§ RECORD EXCERPTS:
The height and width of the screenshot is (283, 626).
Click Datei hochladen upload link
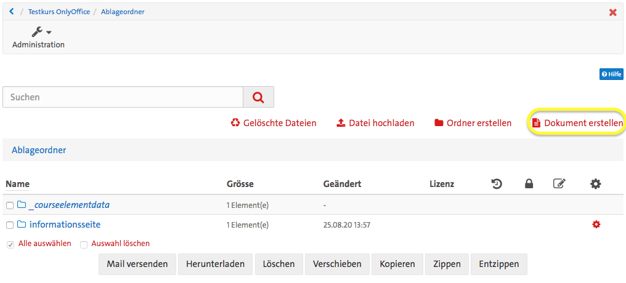point(375,123)
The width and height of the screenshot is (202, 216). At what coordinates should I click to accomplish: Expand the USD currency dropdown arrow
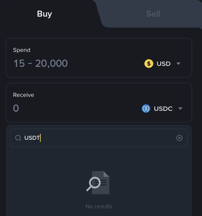click(x=178, y=64)
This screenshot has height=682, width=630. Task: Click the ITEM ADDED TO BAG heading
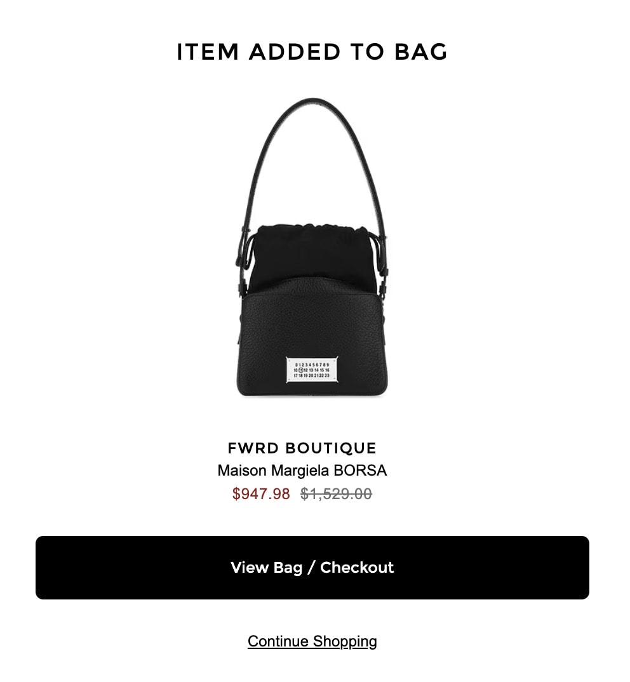(x=312, y=52)
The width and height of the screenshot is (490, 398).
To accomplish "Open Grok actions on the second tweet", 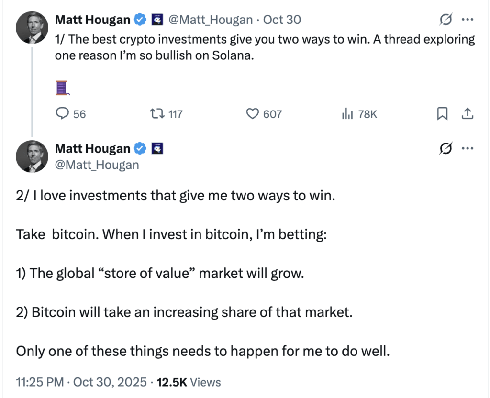I will 445,149.
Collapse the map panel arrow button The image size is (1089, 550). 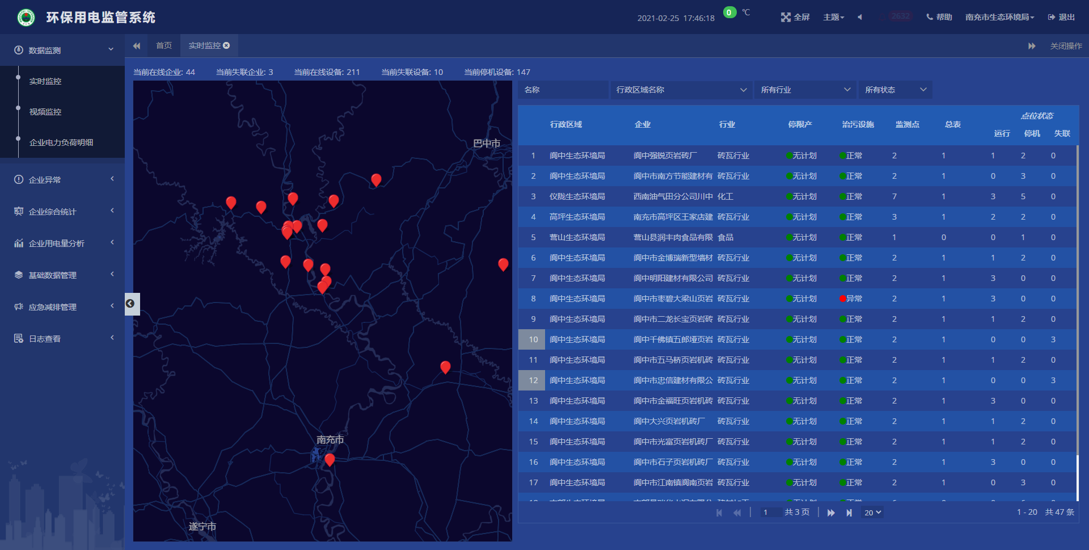point(130,304)
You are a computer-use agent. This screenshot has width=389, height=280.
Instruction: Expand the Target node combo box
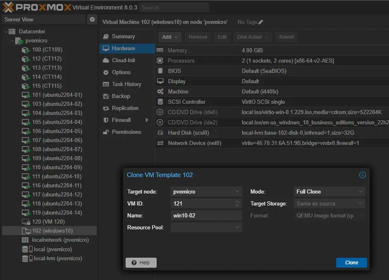(237, 191)
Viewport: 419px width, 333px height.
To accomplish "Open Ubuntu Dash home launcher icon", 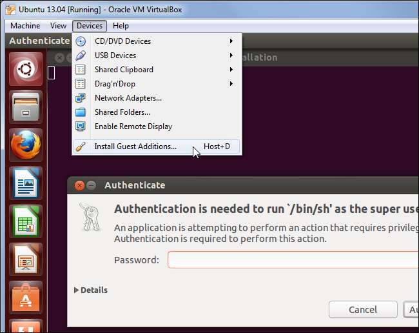I will click(x=26, y=68).
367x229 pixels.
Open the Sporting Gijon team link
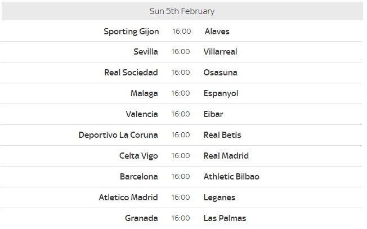pyautogui.click(x=131, y=32)
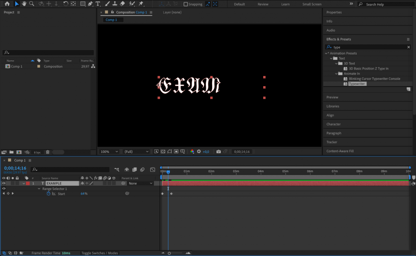Screen dimensions: 416x256
Task: Select the Brush tool
Action: click(x=107, y=4)
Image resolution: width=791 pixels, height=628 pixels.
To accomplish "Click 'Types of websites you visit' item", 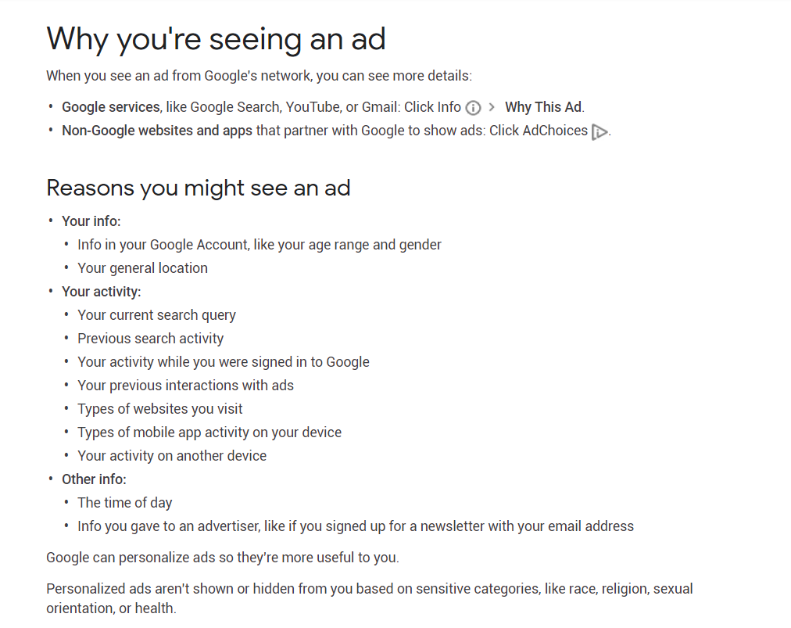I will coord(160,409).
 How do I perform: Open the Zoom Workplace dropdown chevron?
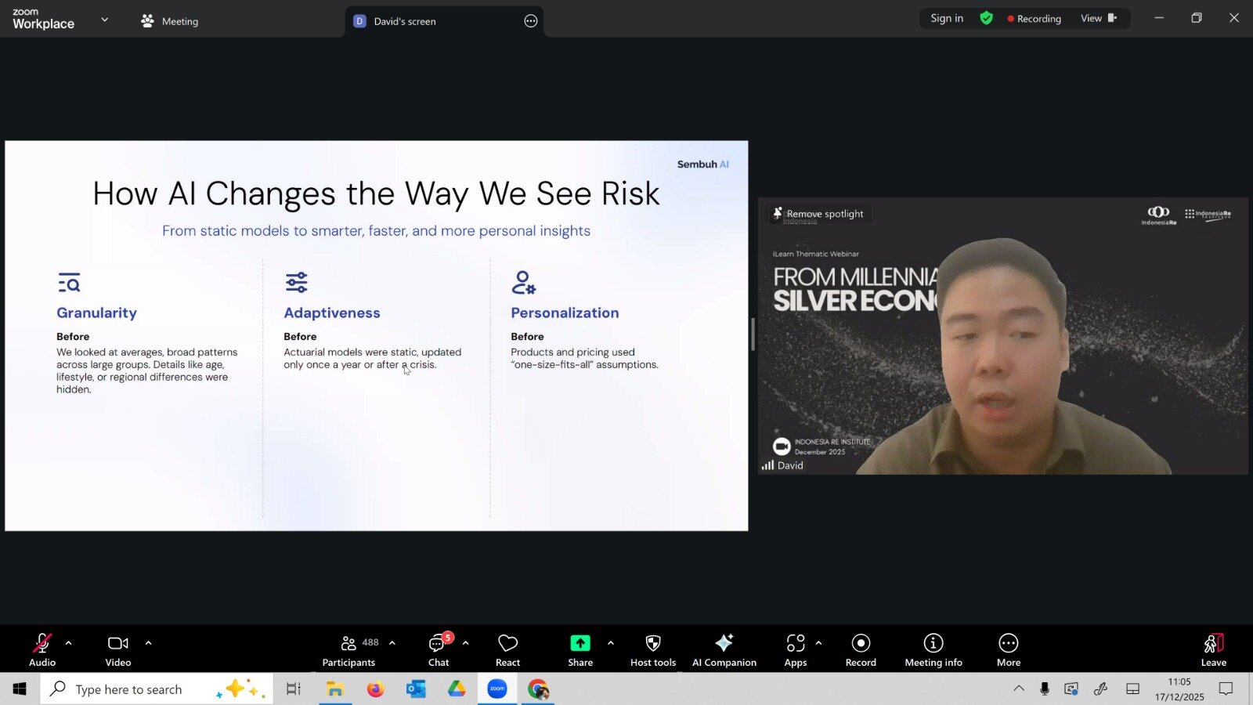point(105,20)
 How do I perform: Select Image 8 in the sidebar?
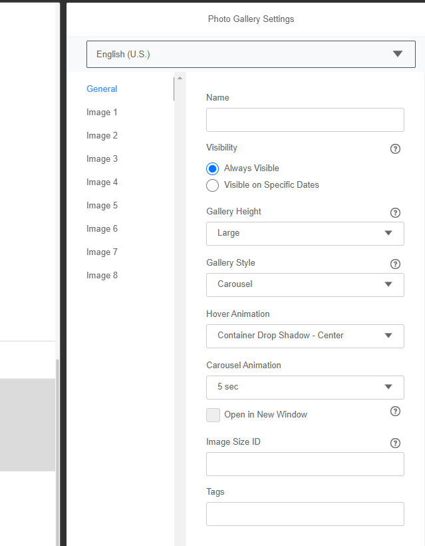point(102,276)
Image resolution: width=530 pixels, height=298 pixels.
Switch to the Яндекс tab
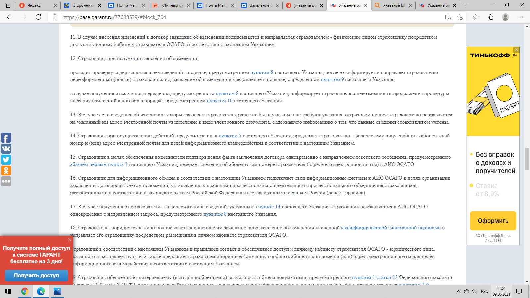point(34,5)
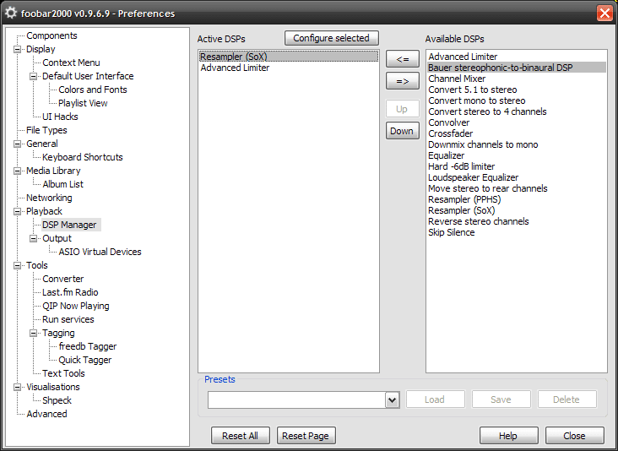Select Equalizer in Available DSPs

click(x=447, y=155)
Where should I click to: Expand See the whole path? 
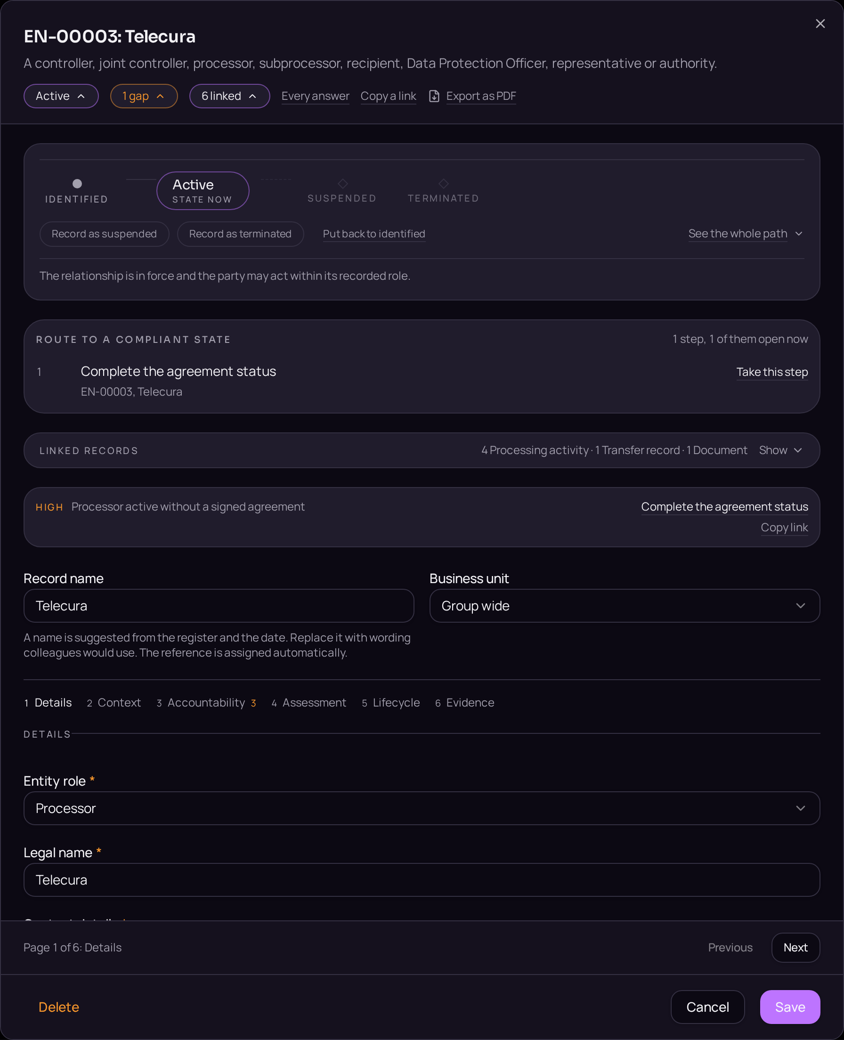pyautogui.click(x=745, y=234)
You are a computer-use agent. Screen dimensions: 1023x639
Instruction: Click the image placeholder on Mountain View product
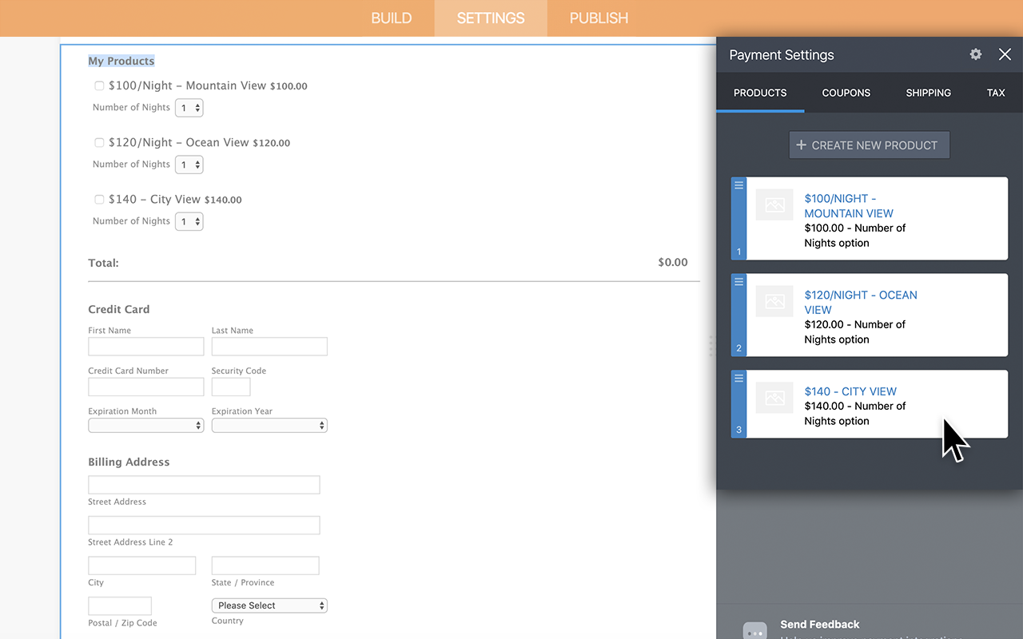[774, 204]
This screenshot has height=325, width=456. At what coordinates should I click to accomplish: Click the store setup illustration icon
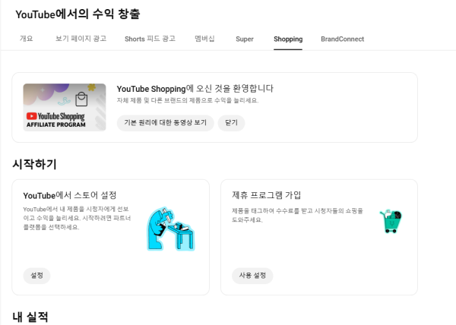(x=171, y=228)
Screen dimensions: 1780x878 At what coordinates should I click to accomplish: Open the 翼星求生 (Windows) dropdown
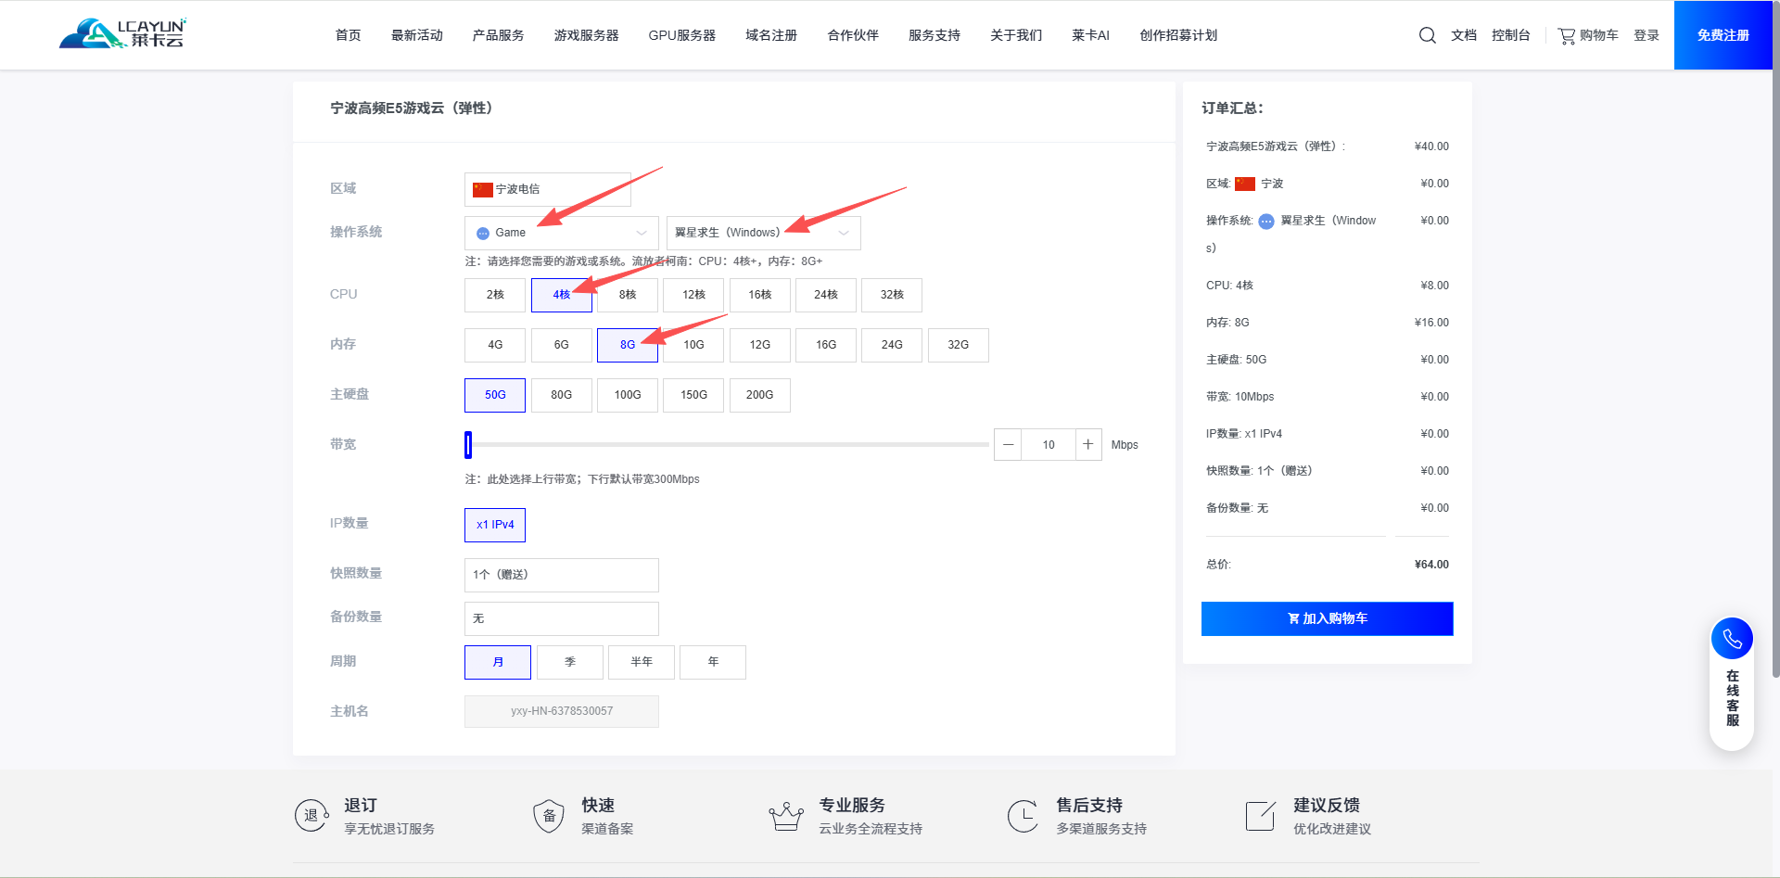tap(763, 233)
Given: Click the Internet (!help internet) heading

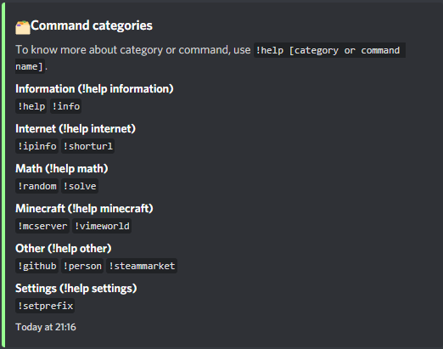Looking at the screenshot, I should (76, 129).
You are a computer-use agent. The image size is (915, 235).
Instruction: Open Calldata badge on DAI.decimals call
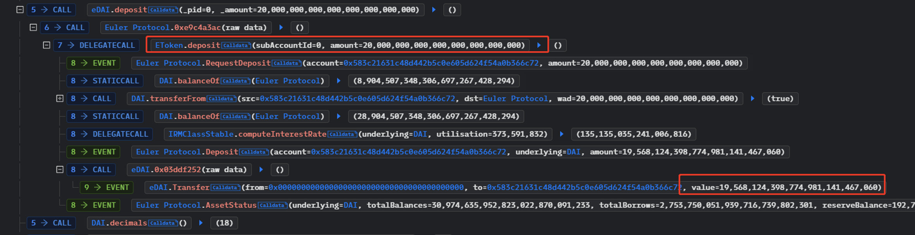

§ WORK TO COMPLETE: Nothing but the lines from the one that contains "Given: Click the" through the last line of the records belongs in the answer, reproduced exactly, with no pictures.

§ ANSWER TO THIS EXERCISE:
Given: Click the Internet (!help internet) heading

Looking at the screenshot, I should (76, 129).
You are a computer-use agent. The image size is (915, 235).
Instruction: Open Calldata badge on DAI.decimals call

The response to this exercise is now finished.